Copy out the line containing "Given: Click the star" and each line after it, through the last one in the material, exactly as written.
━━━━━━━━━━━━━━━━━━━━━━━━━━━━━━
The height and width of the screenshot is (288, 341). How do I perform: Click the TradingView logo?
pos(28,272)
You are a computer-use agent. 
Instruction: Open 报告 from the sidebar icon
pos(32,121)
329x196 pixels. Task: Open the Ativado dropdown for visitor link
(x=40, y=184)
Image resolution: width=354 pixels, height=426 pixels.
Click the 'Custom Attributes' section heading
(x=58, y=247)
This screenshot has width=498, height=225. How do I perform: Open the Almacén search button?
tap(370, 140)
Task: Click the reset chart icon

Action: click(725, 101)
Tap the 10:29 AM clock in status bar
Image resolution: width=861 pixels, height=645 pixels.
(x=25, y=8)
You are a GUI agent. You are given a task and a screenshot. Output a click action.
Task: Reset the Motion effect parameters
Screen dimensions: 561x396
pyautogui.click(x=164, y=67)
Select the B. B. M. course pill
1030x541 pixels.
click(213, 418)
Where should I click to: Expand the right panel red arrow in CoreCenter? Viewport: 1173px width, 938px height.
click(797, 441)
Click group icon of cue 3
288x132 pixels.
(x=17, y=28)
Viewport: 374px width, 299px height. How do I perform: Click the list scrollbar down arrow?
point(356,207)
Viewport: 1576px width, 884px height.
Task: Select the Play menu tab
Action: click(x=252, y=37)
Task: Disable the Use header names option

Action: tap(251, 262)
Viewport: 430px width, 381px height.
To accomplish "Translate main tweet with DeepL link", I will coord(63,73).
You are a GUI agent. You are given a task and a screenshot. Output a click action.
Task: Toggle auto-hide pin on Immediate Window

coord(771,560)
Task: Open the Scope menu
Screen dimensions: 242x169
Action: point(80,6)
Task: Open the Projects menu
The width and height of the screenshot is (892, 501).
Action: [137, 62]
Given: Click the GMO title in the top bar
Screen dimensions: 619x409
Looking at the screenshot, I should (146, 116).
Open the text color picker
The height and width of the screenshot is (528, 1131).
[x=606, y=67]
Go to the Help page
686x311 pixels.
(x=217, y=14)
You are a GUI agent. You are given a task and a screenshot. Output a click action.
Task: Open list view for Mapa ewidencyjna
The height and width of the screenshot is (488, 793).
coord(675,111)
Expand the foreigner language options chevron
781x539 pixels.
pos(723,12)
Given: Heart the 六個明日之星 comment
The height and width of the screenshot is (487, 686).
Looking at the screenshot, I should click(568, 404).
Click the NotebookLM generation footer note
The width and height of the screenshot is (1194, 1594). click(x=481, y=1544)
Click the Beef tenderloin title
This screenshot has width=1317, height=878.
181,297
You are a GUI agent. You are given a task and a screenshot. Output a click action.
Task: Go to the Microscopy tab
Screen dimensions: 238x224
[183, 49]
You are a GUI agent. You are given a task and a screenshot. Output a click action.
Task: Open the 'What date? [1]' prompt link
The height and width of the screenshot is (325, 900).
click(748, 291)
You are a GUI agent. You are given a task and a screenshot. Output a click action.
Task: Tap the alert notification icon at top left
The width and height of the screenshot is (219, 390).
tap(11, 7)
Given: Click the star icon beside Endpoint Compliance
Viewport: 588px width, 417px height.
━━━━━━━━━━━━━━━━━━━━━━━━━━━━━━
- **RESULT**
Given: Click the star icon beside Endpoint Compliance
Viewport: 588px width, 417px height.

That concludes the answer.